• [Task details]
List every line from the items below that contains the word "resolution".
↓↓↓
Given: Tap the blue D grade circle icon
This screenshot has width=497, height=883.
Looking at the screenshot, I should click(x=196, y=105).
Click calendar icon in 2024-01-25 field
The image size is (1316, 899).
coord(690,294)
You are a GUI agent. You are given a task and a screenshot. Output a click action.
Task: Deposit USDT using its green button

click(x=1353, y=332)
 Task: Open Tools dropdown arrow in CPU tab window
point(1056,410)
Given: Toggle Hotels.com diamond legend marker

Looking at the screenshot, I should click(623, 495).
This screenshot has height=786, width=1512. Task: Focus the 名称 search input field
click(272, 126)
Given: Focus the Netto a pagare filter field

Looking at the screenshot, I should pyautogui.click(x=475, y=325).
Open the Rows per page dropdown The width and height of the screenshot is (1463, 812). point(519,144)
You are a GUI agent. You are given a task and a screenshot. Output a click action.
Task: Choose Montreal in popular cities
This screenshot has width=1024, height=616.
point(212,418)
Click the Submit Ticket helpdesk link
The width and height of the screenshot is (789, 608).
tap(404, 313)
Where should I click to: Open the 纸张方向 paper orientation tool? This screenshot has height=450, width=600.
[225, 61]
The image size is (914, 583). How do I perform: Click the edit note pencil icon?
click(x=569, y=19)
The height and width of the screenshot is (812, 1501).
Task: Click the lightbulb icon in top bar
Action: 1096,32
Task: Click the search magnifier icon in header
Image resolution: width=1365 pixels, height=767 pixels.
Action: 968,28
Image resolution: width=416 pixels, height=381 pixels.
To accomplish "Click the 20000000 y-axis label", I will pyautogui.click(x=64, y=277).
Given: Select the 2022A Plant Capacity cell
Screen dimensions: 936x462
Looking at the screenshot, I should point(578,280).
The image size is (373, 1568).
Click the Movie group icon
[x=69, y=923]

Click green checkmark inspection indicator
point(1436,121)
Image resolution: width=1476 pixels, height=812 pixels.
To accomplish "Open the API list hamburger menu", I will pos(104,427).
↑↑↑
• [Result for this task]
Image resolution: width=1365 pixels, height=767 pixels.
Image resolution: width=416 pixels, height=381 pixels.
Image resolution: width=1476 pixels, height=812 pixels.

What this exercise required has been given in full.